All of the sudden, my eyes widened. The incident I had worried about had arrived—a bowel movement, that rumble in your tummy that says you have to go right now.
Problem was, I was on UNC–Chapel Hill's campus, and though I'm a woman, my birth certificate lists my sex as male. And under North Carolina's new House Bill 2, it is illegal for me to use the women's bathroom at public entities like the one I was in, no matter what I look like.
I had done everything possible to avoid this situation. I made sure to go to the bathroom as soon as I woke up and just before leaving for UNC. I paid attention to what I had for breakfast, taking care to not eat anything that might upset my stomach. During lunch on campus, I took similar care. Alas, biological processes beyond my control came calling.
As far as I could tell, there were no single-stall or gender-neutral bathrooms in the building. That left me with options for men or women only. I told the folks I had come to meet—and who knew I was transgender—that I was going to the bathroom, the women's bathroom. I knew I was breaking the law, but I couldn't force myself anywhere else.
I'm pretty lucky in that I "pass" incredibly well. From looking at me, you wouldn't guess I had been born with a penis, which makes things like using the women's bathroom far less risky. And if someone who knew my history saw me and, goodness, reported me, at least I don't have a penis anymore. (The law isn't nuanced enough to recognize that, once you get that surgery, your birth certificate isn't automatically updated.)

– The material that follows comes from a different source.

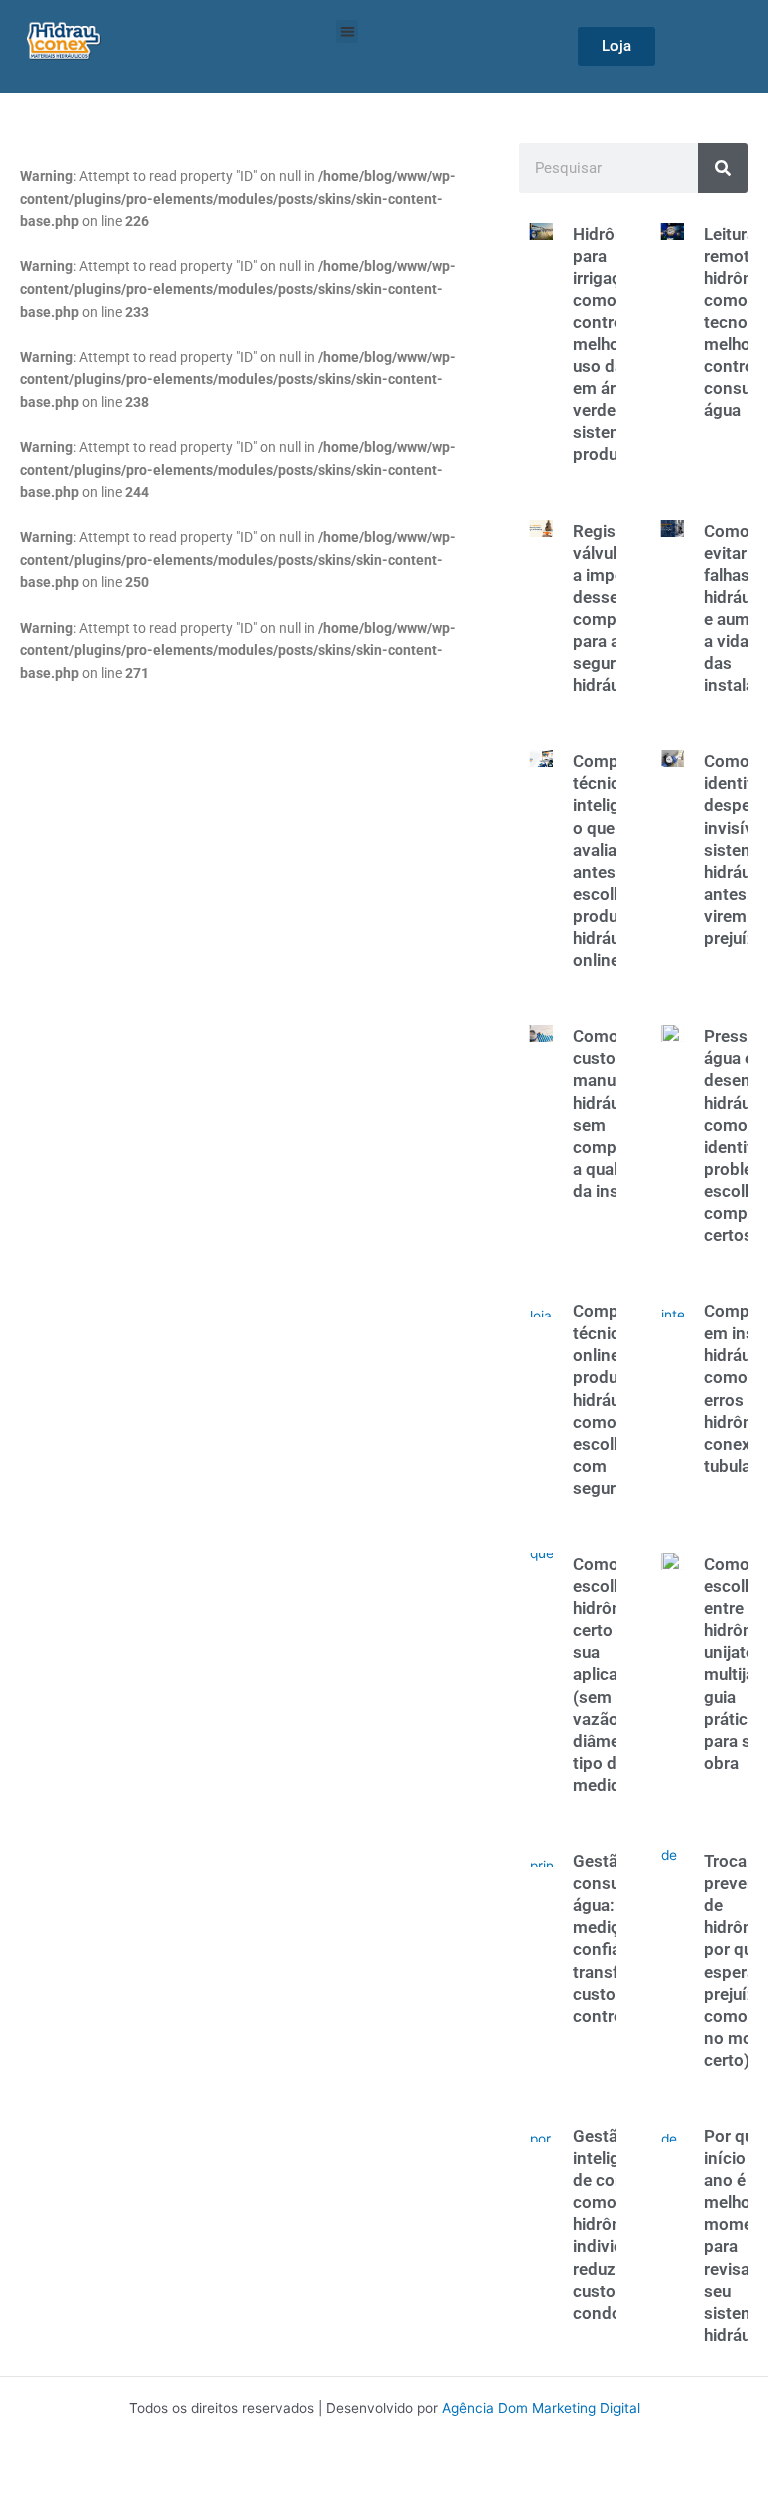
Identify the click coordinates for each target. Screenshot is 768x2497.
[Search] (723, 168)
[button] (347, 31)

Others aren't so fortunate. Perhaps transgender people who work for UNC don't want to risk their jobs. Some students may not pass easily in their time attending school, making it hard to use the correct bathroom stealthily. Depending on the state, a few may not meet the legal requirements, like needing certain surgeries, to alter their birth certificates because they can't afford those procedures or simply don't want them. Changing your birth certificate is rather arduous. What is one to do in the meantime?
Although I had dreaded this bathroom dilemma, I'm glad it happened early. I'm a rising graduate student at UNC. I start classes this August, and I now know that, law or no law, I won't hesitate again to use the women's bathroom.
I'm a woman, after all. As much as the North Carolina General Assembly or Pat McCrory might try, they can't ban that part of me.